Work instruction: Output exactly the lines below, starting with the line that has "You are a computer-use agent. 1568x692" and going on through the line that has "Instruction: Click the 50% value label", both included, and no other lines.

Material for this task:
┌──

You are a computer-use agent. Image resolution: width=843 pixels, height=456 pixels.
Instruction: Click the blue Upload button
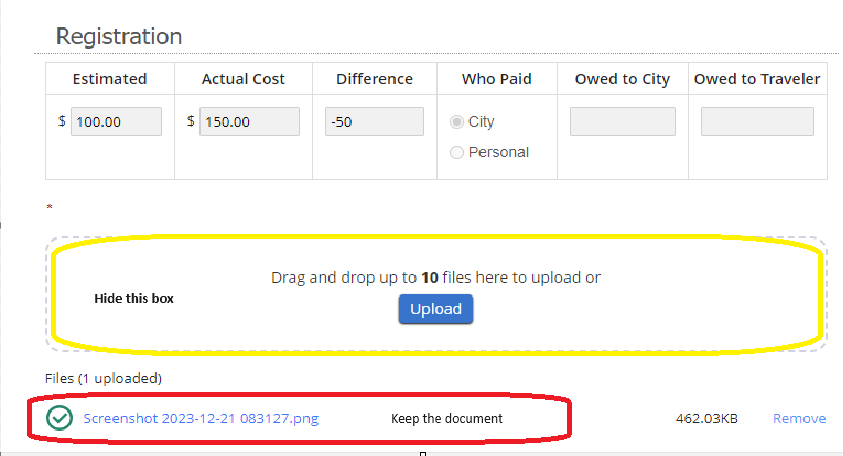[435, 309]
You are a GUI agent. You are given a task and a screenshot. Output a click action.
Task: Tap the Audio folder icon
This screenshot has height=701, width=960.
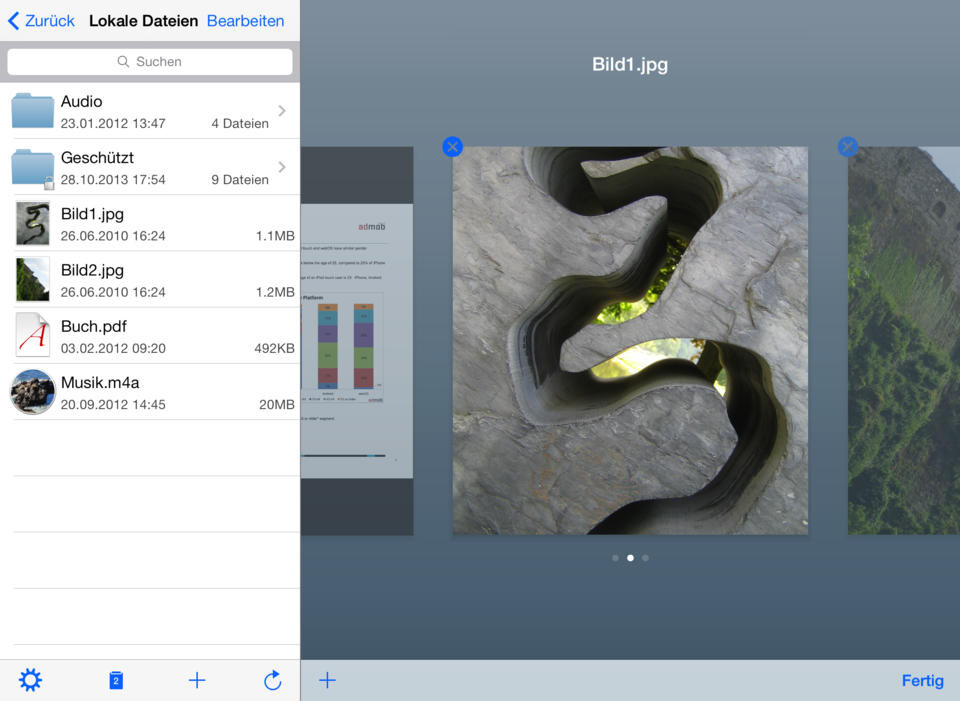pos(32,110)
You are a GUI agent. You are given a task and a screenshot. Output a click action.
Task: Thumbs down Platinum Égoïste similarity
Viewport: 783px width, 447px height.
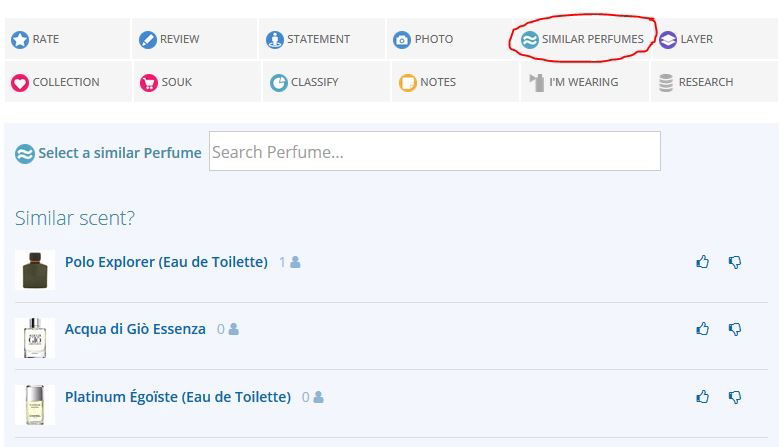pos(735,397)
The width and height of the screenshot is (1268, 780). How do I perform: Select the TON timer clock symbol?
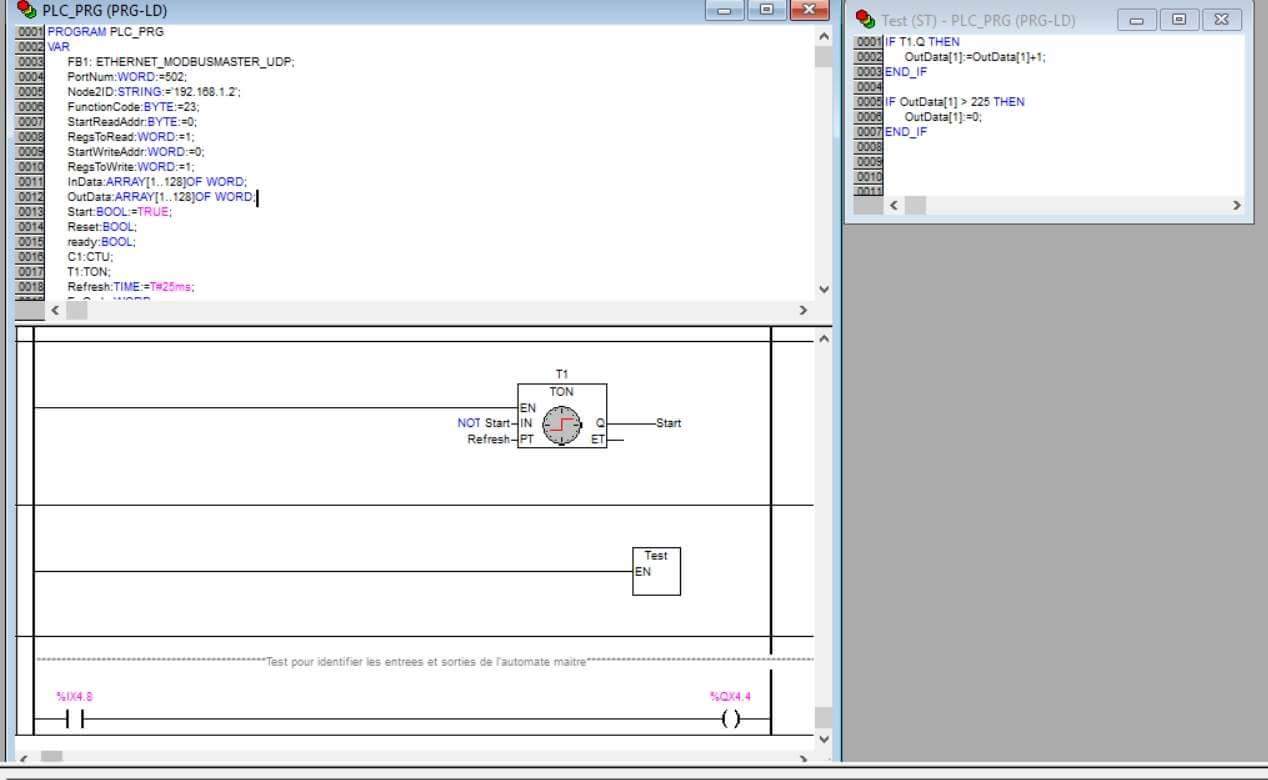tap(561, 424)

└──
┌──

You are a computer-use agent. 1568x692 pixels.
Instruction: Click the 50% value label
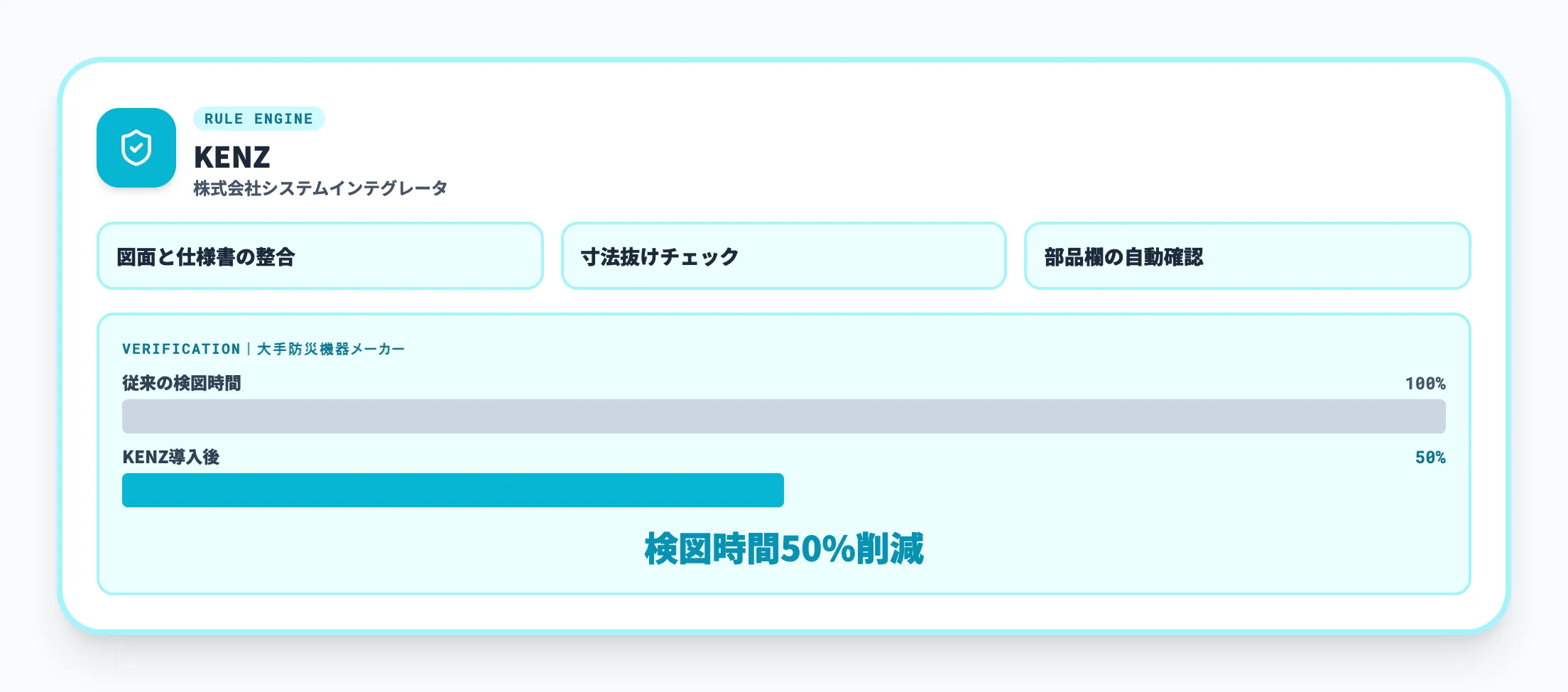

└──
┌──

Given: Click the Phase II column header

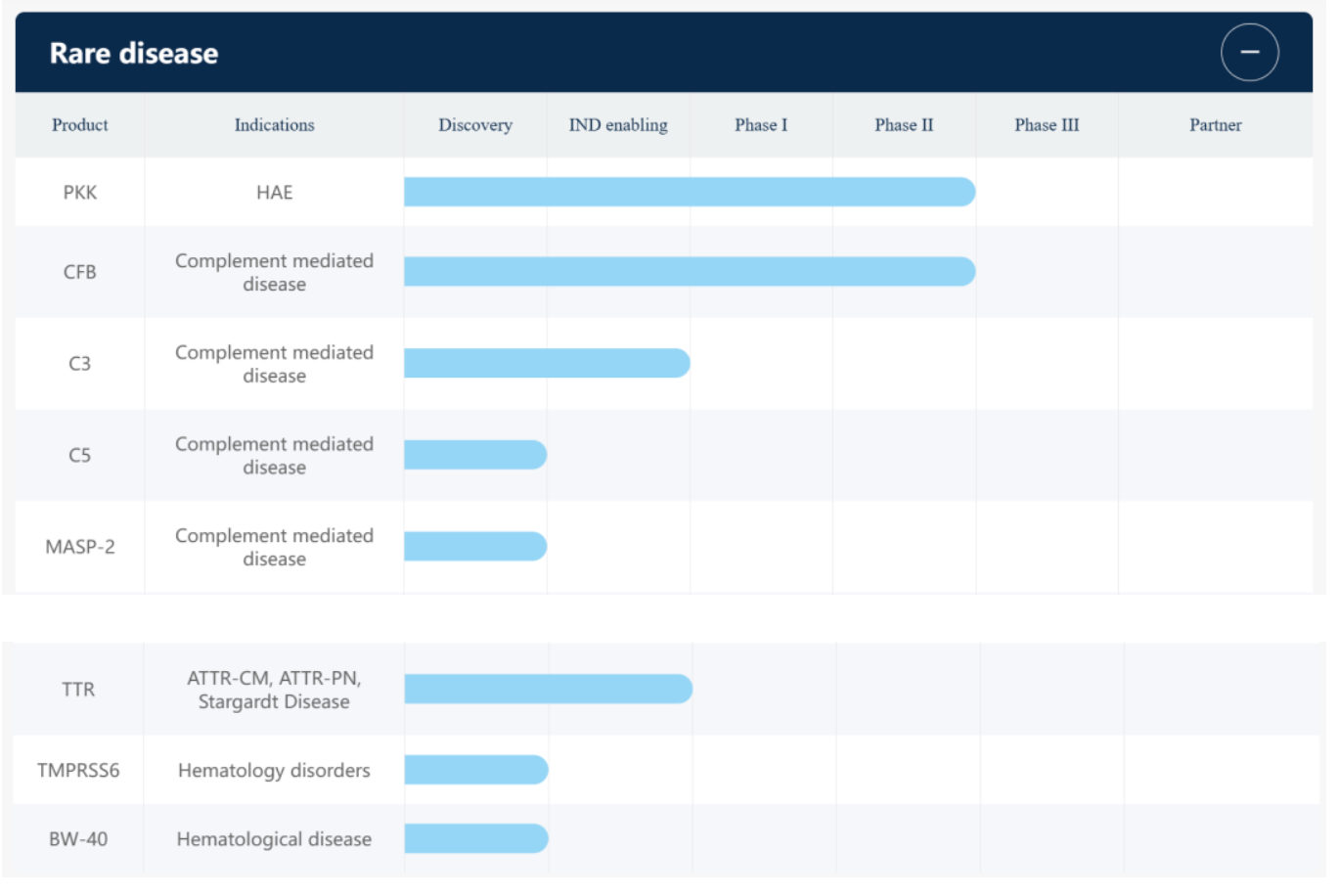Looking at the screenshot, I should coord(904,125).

└──

Response to this exercise:
You are a computer-use agent. 1568x692 pixels.
Instruction: Click the 50% value label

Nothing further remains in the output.